**Problem to solve**
Please swap every "next to" in the rows below for "beside" and leave everything else unchanged. Omit the pictures from your answer.

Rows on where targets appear
=====
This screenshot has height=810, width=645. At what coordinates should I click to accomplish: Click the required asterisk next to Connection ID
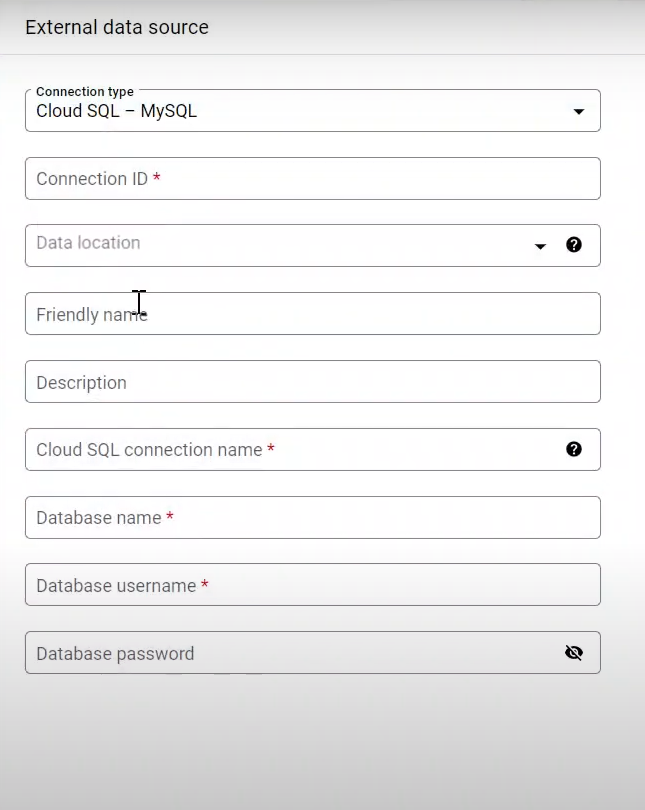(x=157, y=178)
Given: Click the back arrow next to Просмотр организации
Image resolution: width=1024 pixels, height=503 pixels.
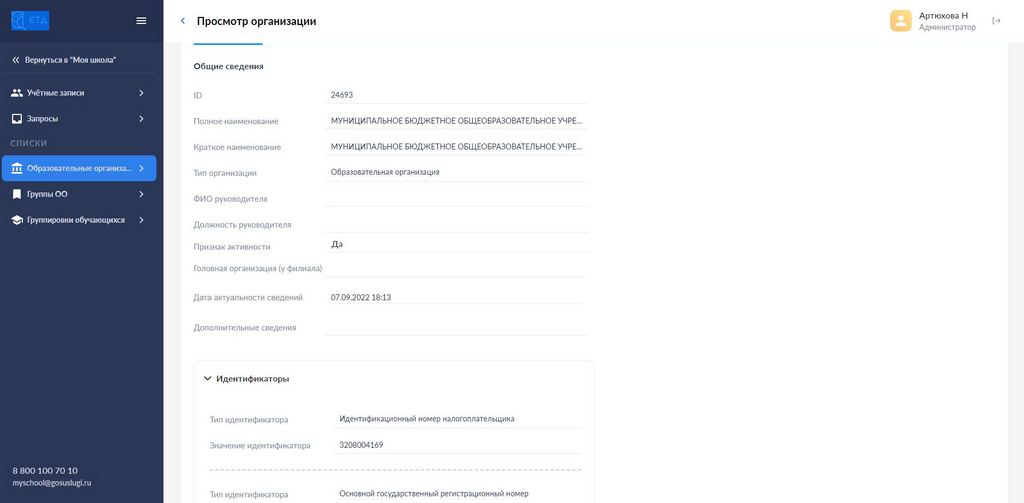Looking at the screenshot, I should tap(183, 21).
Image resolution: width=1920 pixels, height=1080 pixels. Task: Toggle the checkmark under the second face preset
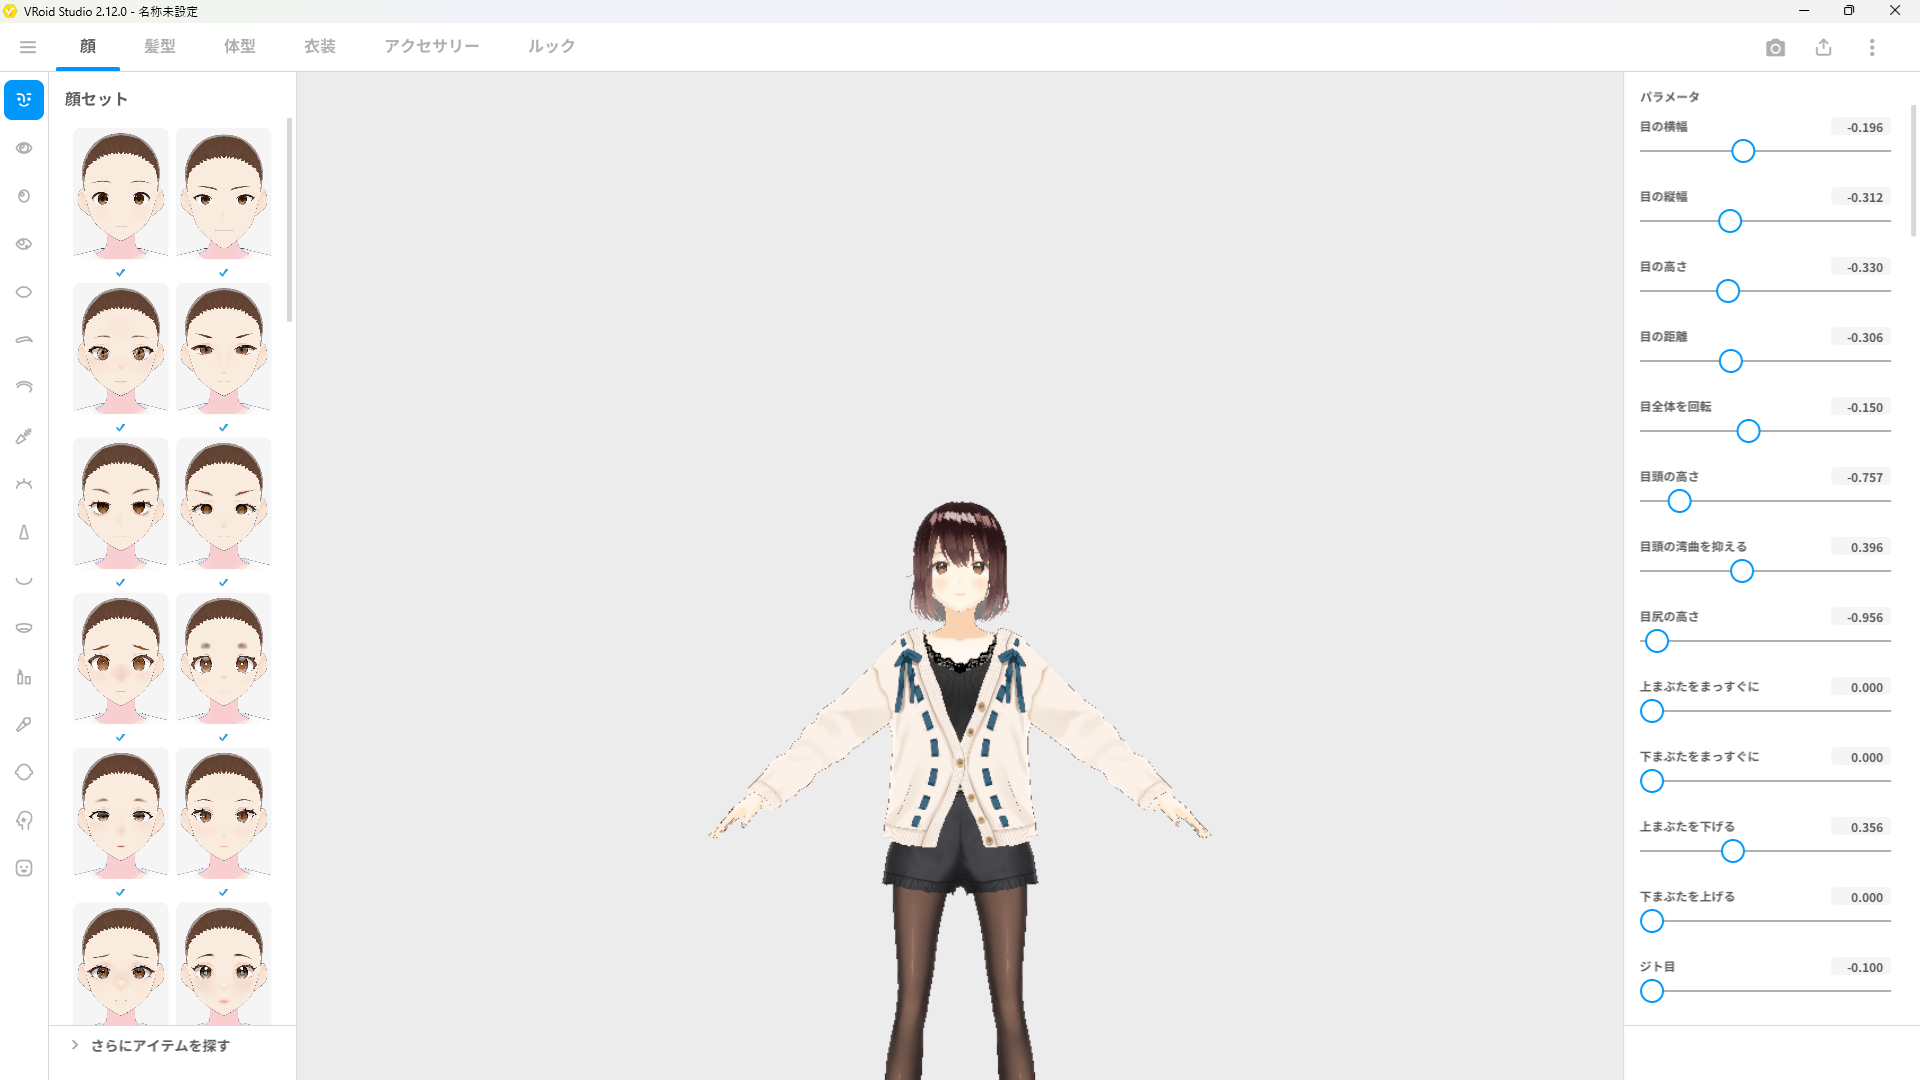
=====
**Result of the task**
This screenshot has height=810, width=645. At what coordinates should I click to accomplish: Click the required asterisk beside Connection ID
(x=157, y=178)
Given: Click the back arrow beside Просмотр организации
Image resolution: width=1024 pixels, height=503 pixels.
Looking at the screenshot, I should tap(183, 21).
Image resolution: width=1920 pixels, height=1080 pixels. Task: Toggle the checkmark under the second face preset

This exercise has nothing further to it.